Der Anblick war ebenso schön als schrecklich, und Edwards schaute nebst Elisabeth auf die fortschreitende Verheerung mit einem seltsamen Gemische von Entsetzen und Theilnahme. Ersterer erwachte jedoch bald wieder zu neuen Kraftanstrengungen und zog seine Gefährtin an dem Saume des Rauches vorbei, wobei er oft, aber stets erfolglos, in den dichten Wolken einen Durchgang suchte.
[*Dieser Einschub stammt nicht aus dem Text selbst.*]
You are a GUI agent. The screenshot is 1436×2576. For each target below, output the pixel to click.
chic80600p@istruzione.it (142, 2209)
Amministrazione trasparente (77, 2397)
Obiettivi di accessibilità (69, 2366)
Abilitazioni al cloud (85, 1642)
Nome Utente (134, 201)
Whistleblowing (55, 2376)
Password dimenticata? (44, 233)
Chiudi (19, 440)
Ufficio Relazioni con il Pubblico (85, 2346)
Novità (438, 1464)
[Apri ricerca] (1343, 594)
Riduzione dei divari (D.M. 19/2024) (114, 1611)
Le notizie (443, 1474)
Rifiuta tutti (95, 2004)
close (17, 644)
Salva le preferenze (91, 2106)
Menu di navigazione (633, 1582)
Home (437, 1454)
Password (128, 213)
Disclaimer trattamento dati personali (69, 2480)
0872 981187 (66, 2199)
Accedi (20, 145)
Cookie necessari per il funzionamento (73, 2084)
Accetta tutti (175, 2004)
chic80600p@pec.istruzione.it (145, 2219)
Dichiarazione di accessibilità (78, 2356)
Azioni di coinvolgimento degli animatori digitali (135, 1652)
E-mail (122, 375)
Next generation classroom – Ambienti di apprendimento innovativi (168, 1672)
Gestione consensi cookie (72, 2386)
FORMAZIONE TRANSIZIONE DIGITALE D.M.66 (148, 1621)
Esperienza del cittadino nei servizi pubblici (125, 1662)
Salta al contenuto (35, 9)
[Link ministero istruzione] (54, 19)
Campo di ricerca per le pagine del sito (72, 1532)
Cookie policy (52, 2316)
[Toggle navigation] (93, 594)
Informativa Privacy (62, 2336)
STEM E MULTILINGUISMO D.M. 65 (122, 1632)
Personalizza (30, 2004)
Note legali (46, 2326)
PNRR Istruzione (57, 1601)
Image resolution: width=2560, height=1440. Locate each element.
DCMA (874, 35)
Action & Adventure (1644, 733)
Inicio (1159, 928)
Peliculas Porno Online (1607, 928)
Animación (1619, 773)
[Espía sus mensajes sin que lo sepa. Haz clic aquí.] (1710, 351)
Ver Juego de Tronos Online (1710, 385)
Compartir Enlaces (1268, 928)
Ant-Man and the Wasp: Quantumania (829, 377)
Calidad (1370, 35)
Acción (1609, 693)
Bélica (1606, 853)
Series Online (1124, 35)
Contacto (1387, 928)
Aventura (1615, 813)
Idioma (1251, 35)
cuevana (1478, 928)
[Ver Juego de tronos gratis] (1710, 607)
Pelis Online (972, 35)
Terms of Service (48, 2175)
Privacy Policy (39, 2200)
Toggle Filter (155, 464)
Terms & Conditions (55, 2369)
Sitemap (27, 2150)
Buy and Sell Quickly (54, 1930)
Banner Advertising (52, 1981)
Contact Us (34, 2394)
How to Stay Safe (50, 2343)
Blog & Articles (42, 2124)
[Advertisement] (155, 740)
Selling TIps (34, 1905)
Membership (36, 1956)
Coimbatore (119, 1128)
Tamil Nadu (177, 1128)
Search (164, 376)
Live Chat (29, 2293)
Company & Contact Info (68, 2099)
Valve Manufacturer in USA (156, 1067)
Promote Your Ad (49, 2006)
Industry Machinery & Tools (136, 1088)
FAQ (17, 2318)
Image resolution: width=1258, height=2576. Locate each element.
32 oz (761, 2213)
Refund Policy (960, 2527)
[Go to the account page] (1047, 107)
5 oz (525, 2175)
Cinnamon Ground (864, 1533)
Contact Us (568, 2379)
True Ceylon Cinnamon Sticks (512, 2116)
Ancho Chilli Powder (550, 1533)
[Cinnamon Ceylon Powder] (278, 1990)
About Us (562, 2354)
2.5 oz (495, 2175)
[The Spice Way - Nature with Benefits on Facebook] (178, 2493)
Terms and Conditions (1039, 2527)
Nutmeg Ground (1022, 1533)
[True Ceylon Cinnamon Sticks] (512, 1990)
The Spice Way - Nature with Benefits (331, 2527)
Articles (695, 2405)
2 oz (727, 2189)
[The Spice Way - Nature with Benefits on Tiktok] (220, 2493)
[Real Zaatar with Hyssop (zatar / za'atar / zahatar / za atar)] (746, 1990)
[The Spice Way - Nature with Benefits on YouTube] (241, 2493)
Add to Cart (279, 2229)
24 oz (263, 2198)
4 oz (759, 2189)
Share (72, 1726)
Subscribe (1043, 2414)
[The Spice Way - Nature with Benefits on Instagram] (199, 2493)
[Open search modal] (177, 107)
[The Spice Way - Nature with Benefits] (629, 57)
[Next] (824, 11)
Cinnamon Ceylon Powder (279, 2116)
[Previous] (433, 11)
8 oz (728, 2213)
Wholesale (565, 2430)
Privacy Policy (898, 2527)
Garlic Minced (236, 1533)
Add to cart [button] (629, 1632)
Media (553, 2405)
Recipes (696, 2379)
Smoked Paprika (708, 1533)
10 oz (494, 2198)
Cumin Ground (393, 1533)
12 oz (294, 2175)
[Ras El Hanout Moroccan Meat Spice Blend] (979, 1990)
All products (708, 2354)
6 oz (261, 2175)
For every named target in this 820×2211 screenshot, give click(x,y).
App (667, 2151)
Sie hatten in dieser Weise einen Halbkreis um den oberen Theil der Terrasse beschrieben, bis sie, an dem anderen Ende derselben angelangt, zu der schrecklichen Ueberzeugung kamen, daß sie vollständig von dem Feuer umgeben seyen. So lange noch ein einzelner Paß, auf oder abwärts im Gebirge, unerspäht war, durfte man doch noch hoffen; sobald aber jedes Entkommen durchaus unmöglich erschien, erfaßten Elisabeth die Schrecken ihrer Lage so sehr, als sie bisher die Gefahr leicht zu nehmen geneigt gewesen war.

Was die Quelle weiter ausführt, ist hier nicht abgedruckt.